Personalising Care in Transition
When caring for patients with lifelong chronic diseases we have traditionally used the term ‘transition’ to refer to the period of time when children and adolescents move into adult care. It has long been recognised that this is a time that that can be difficult for patients and families where there are significant personal, social, psychological, financial and emotional changes happening as well as a change in healthcare provision. In a workshop at the 2019 HNA meeting in Birmingham, we examined the other ‘transitions’ that occur in patients’ lives, which in turn can impact on their haemophilia care.
The attendees included paediatric nurses, which surprised the facilitators as we had assumed that they would not be interested in adult transitions, but they felt this was useful for them to be able to support children and families into adulthood.
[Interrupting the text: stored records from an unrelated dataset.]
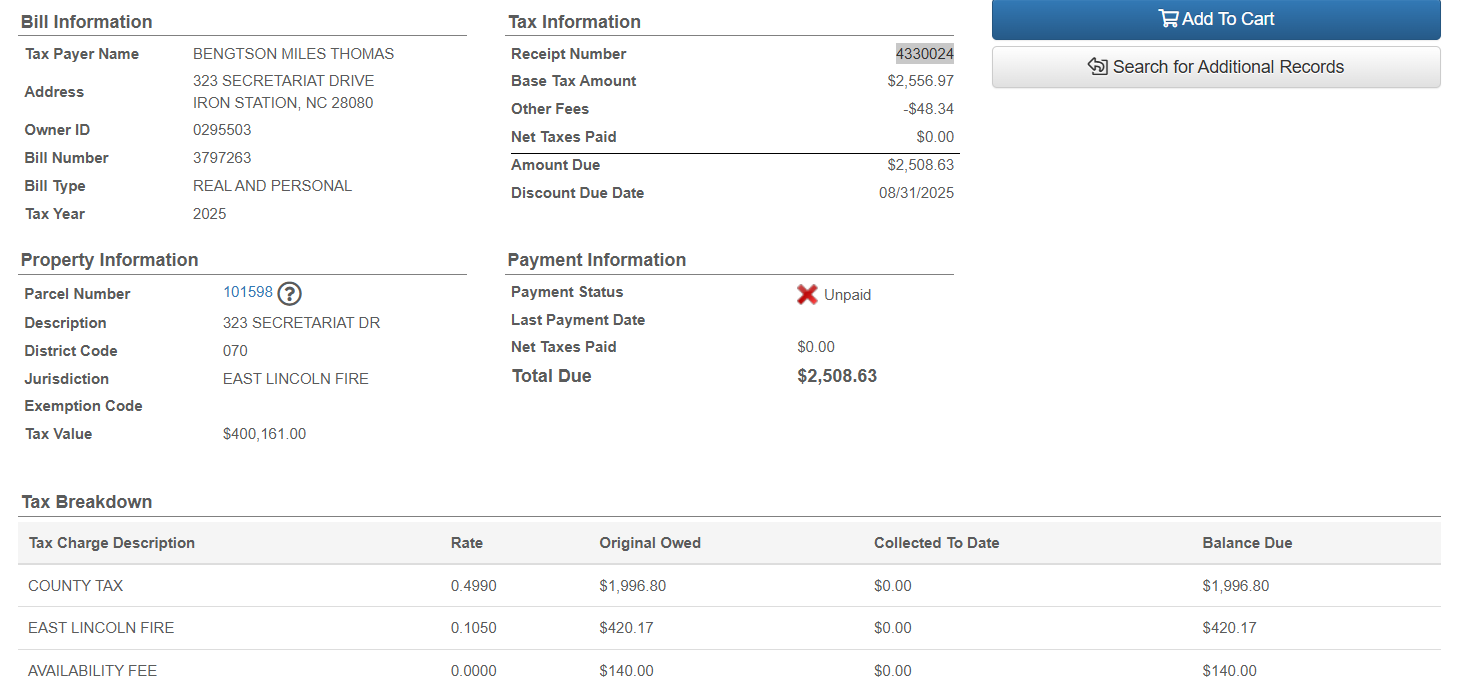Select the Balance Due column header
Image resolution: width=1462 pixels, height=697 pixels.
1247,543
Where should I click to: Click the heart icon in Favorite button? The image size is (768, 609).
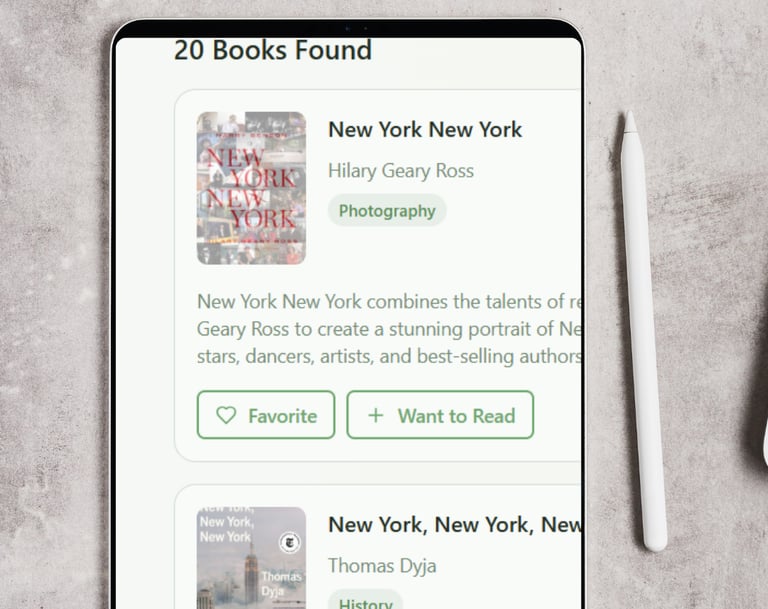click(226, 415)
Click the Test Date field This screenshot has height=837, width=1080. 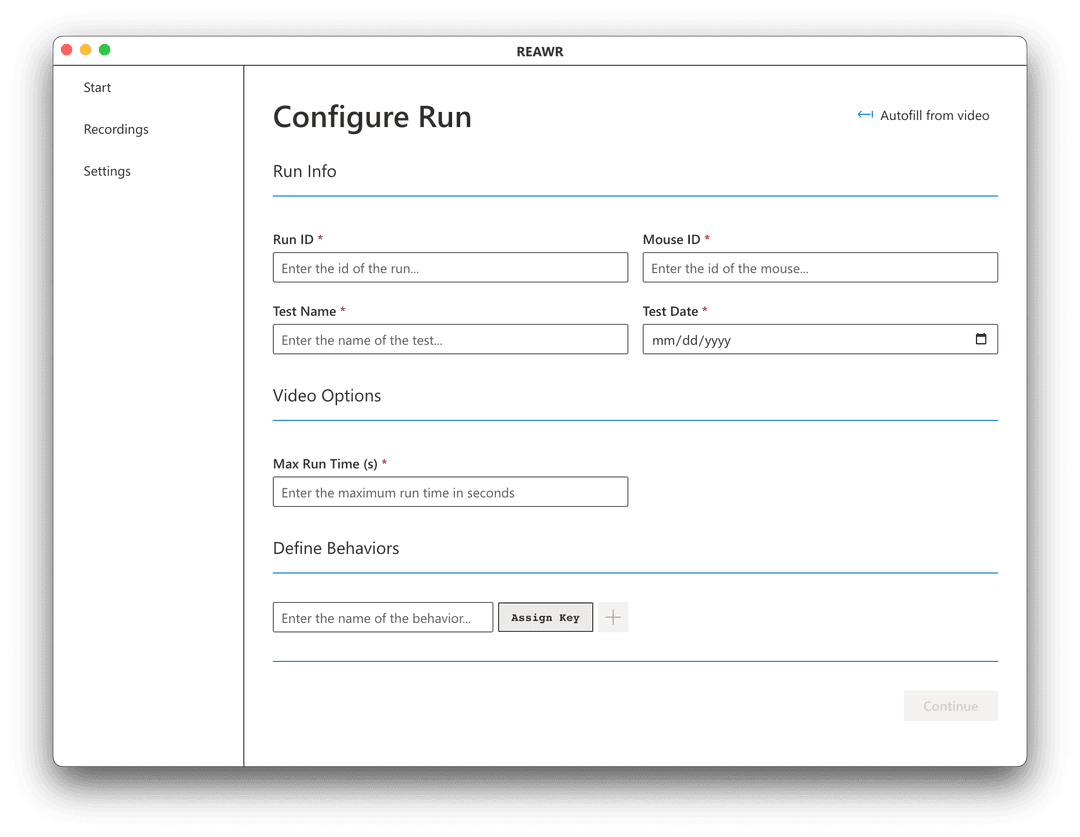800,339
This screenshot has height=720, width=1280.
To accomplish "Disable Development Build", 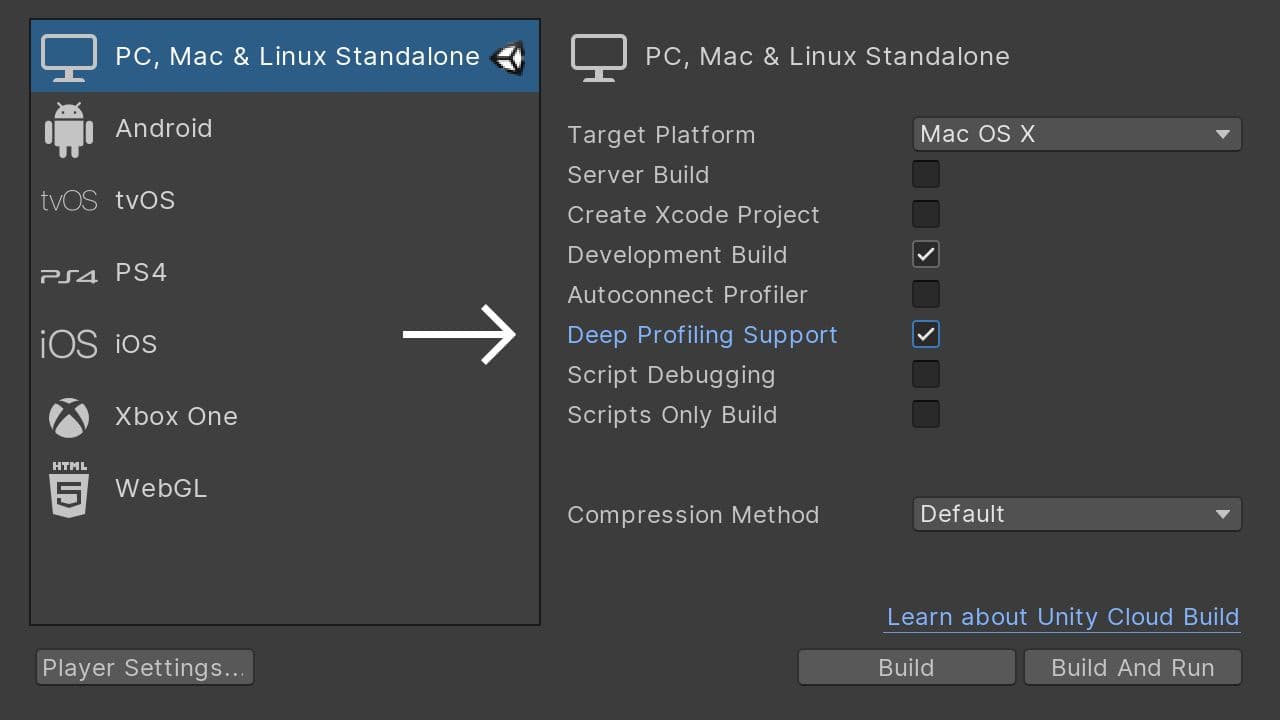I will coord(925,254).
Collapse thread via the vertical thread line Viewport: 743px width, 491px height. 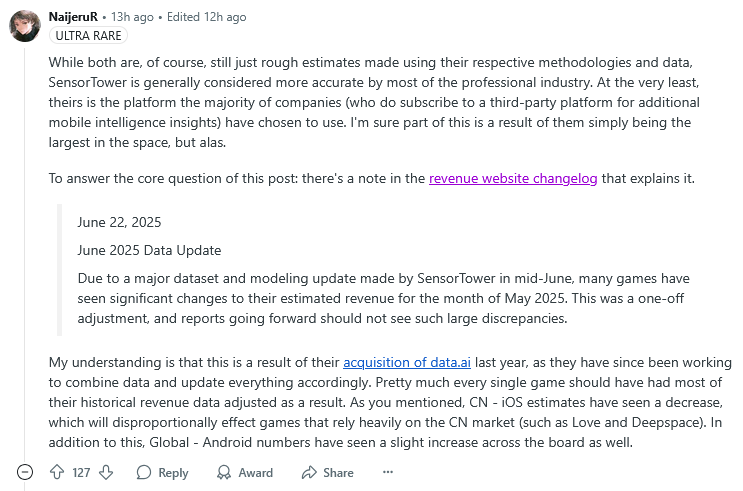pos(25,251)
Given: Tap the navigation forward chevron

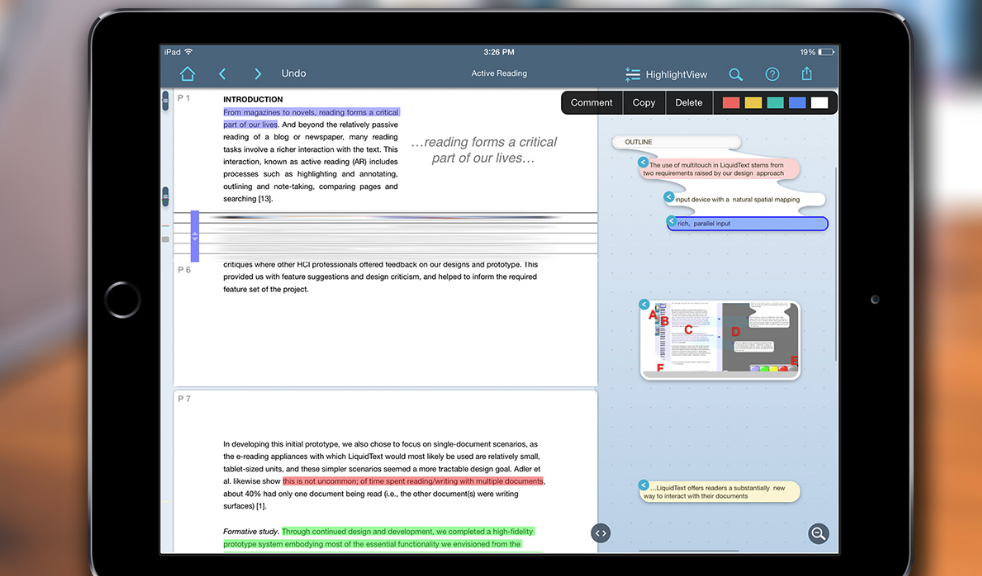Looking at the screenshot, I should [x=258, y=73].
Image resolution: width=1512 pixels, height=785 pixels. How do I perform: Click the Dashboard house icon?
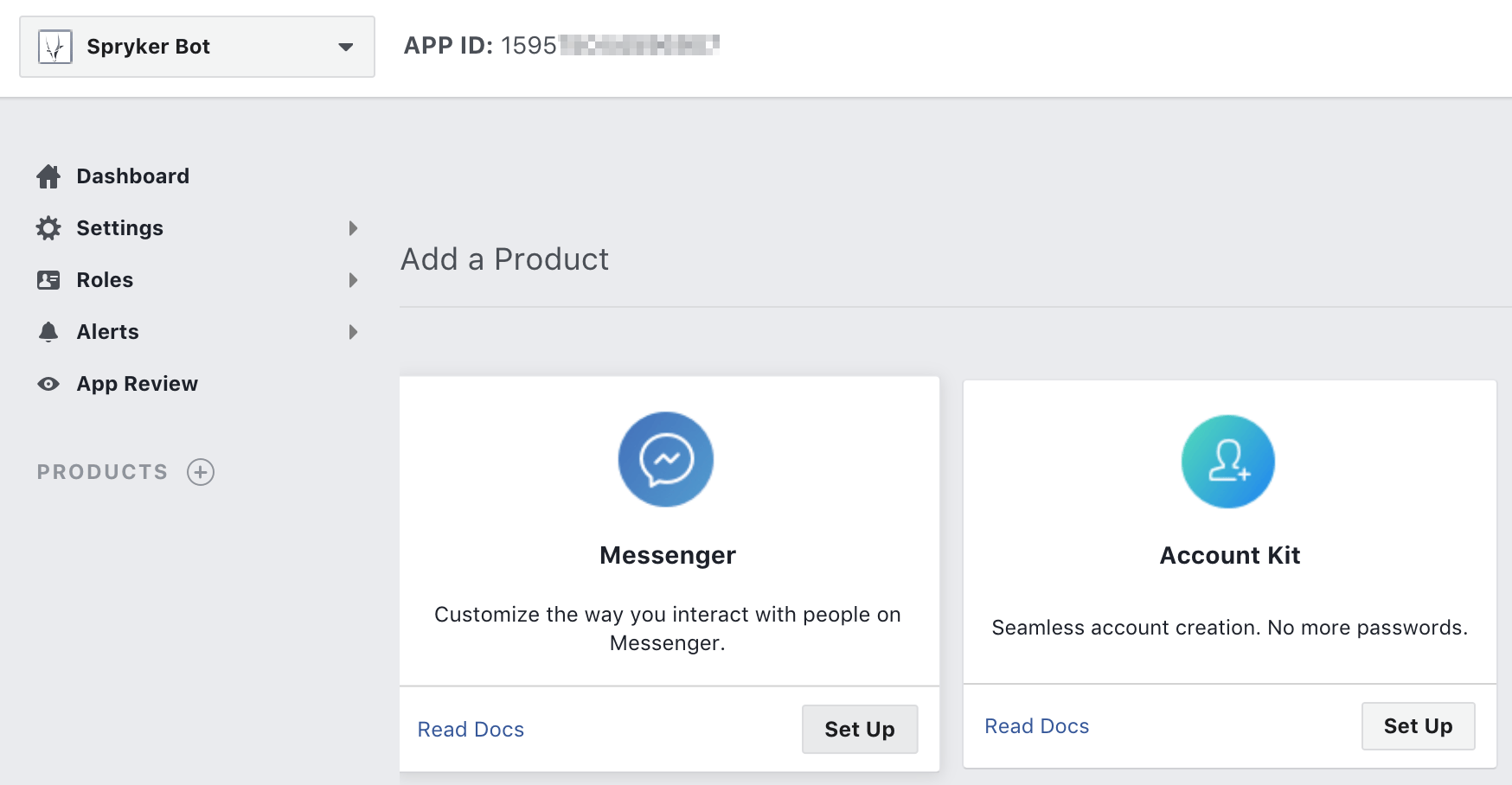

We introduced the session by discussing a life timeline and where we, as the facilitators thought there might be transition issues. This was helped by the facilitators using case studies from their own experiences as examples which encouraged the attendees to share their experiences.
The facilitators also encouraged attendees to think about life transitions that we may have missed. Some of those included:
- Relationship breakdown/changes
- Changes to work/financial status
- Retirement
- Requiring residential/nursing care
- Becoming a grandparent
- Widowhood
The list was endless, and what we as a group recognised was that life is one continuous transition from one state to the next. Sometimes those are planned for and even looked forward to (for example, marriage or retirement), while at other times they can be a sudden and not necessarily planned or pleasant change (such as redundancy or ill health).
As specialist healthcare providers the group recognised that they already support patients through these transitions although they rarely thought of these changes as transitions.
As a group we were keen to examine these life changes in more detail and to really try and get a sense of what patients and their families need from us when facing these issues. As a starting point we felt that it would be beneficial to look at how we enable prophylaxis for patients who are no longer able to self-treat. We recognised that we spend a lot of time supporting boys and families to become independent into adulthood but we don’t always have the tools at our disposal to support them when they are no longer able to self-treat. Several members of the group asked to be involved in a working party that would look at ways of addressing these issues. This is a project that we are now keen to move forward, so if anybody is interested in joining us get in touch through Haemnet and we’ll see what we can do.
The group as a whole felt that there was a lot more to discuss and define in life transitions than we had time for, and that there was an as yet unexplored aspect of care that has the potential to improve quality of life outcomes for patients if we are more able to understand what is needed to support patients.